### The task:
Pull out each of the following records and reproduce it word for word, keeping its lines unchanged.

Data listing start

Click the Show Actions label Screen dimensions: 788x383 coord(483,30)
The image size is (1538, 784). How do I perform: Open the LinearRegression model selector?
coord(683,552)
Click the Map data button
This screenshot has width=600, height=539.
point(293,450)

Data listing end

### Answer to this task:
Click the Show Actions label Screen dimensions: 788x383 coord(483,30)
The image size is (1538, 784). How do I perform: Open the LinearRegression model selector?
coord(683,552)
Click the Map data button
This screenshot has width=600, height=539.
point(293,450)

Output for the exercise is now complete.